• [TASK DATA]
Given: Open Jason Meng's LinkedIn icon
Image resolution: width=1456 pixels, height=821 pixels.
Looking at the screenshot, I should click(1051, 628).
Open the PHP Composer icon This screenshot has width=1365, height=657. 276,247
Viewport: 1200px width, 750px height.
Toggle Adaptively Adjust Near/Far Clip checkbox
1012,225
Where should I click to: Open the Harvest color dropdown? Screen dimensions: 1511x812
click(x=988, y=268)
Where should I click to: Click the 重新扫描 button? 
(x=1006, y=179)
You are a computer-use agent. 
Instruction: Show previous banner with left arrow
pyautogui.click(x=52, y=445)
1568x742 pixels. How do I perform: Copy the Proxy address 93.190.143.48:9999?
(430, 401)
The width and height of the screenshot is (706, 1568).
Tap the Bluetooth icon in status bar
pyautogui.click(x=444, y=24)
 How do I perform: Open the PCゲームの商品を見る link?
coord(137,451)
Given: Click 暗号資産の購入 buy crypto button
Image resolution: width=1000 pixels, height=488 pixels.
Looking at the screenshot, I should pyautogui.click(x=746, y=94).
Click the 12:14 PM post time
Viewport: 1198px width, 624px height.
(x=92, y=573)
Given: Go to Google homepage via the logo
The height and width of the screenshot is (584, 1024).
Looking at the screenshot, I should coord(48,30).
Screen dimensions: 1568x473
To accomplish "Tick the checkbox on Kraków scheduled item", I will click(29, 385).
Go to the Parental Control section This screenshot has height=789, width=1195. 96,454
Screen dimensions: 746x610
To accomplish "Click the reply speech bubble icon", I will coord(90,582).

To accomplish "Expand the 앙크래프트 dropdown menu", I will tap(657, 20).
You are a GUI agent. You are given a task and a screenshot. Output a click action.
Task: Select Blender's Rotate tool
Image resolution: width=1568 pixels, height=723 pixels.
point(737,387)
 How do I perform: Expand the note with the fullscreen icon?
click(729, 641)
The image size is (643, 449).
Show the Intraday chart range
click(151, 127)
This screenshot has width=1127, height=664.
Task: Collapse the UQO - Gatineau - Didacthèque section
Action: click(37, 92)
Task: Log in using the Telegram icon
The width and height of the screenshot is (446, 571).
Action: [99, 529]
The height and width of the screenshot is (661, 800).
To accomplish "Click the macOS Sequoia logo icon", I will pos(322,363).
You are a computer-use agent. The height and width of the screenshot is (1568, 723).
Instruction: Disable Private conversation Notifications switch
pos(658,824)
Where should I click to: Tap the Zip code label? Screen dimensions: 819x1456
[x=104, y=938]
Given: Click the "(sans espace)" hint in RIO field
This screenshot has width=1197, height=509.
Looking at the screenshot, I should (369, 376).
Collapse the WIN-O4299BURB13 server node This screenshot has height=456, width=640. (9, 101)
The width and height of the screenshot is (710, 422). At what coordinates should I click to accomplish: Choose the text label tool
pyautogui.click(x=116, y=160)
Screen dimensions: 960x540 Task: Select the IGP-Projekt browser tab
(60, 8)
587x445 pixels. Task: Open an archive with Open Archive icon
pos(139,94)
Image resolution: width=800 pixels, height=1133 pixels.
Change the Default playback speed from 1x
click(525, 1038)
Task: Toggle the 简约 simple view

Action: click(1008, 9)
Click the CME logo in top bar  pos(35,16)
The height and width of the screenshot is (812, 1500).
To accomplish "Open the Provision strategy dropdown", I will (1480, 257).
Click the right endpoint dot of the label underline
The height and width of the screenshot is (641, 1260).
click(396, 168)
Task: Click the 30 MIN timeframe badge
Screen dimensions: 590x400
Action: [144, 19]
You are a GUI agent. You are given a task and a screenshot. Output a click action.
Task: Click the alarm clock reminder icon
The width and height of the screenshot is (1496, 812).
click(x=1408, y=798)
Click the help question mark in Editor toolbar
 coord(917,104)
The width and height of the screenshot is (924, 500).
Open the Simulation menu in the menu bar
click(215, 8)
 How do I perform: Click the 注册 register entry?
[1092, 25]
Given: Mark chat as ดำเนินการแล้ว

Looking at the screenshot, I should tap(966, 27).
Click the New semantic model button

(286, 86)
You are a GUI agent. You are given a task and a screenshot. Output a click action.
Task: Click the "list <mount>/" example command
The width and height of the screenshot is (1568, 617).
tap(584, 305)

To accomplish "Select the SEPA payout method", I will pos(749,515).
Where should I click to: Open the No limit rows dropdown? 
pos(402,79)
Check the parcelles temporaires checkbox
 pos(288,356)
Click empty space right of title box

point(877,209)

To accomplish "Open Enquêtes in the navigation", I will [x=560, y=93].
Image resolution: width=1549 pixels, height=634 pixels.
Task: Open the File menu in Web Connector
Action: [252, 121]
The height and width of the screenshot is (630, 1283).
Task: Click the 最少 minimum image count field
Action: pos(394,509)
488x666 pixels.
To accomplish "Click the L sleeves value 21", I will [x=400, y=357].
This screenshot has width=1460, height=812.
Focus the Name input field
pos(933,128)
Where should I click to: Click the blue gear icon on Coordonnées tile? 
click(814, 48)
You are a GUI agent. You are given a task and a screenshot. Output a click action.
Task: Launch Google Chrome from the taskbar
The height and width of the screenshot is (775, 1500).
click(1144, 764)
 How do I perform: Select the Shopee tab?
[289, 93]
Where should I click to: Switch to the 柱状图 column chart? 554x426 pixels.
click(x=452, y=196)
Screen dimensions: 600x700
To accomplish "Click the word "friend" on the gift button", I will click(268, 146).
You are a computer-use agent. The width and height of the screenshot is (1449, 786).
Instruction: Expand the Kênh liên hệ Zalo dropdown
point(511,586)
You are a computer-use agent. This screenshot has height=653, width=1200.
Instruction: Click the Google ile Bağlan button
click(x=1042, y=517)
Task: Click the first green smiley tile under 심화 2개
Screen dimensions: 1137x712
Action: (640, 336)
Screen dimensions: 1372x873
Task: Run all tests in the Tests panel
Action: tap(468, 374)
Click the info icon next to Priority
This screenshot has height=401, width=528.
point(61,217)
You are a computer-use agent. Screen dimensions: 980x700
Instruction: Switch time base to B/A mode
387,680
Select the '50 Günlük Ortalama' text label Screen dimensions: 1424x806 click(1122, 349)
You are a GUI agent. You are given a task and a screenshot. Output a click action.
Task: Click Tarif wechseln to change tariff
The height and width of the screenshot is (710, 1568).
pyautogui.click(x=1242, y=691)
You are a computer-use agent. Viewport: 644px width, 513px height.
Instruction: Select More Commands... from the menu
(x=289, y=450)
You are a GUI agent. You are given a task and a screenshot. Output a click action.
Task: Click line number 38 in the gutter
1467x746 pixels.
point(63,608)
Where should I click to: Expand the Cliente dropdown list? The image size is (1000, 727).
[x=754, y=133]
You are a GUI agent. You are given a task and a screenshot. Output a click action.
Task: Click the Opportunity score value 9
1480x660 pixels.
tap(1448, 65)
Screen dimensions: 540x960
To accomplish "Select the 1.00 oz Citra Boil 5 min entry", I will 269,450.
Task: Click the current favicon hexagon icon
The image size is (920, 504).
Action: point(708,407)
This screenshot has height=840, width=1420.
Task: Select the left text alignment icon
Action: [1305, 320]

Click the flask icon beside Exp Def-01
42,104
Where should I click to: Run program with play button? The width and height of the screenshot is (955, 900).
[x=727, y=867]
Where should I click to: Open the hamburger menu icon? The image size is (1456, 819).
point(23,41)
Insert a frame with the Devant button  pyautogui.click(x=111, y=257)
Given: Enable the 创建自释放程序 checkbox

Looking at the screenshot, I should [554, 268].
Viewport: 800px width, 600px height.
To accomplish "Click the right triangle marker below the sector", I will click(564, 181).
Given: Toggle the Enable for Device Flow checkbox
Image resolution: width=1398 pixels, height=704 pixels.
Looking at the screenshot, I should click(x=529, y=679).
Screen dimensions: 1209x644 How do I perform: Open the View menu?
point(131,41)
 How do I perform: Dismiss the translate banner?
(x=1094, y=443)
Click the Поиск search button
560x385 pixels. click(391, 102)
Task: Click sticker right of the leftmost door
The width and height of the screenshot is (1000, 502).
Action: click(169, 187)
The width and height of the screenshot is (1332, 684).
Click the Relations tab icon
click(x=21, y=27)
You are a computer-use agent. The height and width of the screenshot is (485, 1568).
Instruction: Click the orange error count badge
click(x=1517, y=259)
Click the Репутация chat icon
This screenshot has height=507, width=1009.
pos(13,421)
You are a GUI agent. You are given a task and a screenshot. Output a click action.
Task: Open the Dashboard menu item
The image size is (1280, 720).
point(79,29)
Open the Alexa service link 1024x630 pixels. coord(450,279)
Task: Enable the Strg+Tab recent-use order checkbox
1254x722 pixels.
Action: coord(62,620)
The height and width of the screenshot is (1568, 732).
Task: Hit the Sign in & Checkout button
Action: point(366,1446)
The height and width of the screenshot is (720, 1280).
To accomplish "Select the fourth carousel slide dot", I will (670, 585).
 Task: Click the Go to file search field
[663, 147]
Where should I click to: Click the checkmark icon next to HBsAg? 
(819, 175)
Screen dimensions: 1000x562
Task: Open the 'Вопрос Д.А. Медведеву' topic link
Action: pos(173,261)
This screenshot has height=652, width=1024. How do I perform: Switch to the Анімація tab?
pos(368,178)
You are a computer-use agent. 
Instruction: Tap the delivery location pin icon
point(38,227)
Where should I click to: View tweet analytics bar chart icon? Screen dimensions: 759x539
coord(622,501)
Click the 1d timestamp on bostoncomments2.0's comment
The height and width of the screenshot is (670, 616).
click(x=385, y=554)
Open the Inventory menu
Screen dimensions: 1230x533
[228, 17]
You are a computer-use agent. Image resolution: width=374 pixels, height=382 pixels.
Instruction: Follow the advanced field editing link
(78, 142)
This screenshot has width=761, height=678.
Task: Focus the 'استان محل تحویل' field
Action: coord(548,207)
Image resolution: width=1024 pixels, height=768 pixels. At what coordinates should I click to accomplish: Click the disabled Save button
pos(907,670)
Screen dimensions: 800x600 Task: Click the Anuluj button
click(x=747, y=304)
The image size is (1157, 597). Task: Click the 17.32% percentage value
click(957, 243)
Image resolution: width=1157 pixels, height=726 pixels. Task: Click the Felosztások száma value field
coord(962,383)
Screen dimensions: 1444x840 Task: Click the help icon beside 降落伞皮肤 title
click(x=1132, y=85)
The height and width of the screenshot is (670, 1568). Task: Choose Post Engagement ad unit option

• [DIRECTIONS] Identify each line in the entries with the word "item" and copy it.

• [SOLUTION FOR THIS EXERCISE]
To accomplish "Tick the checkbox on Kraków scheduled item", I will click(29, 385).
Task: Open the Dashboard menu item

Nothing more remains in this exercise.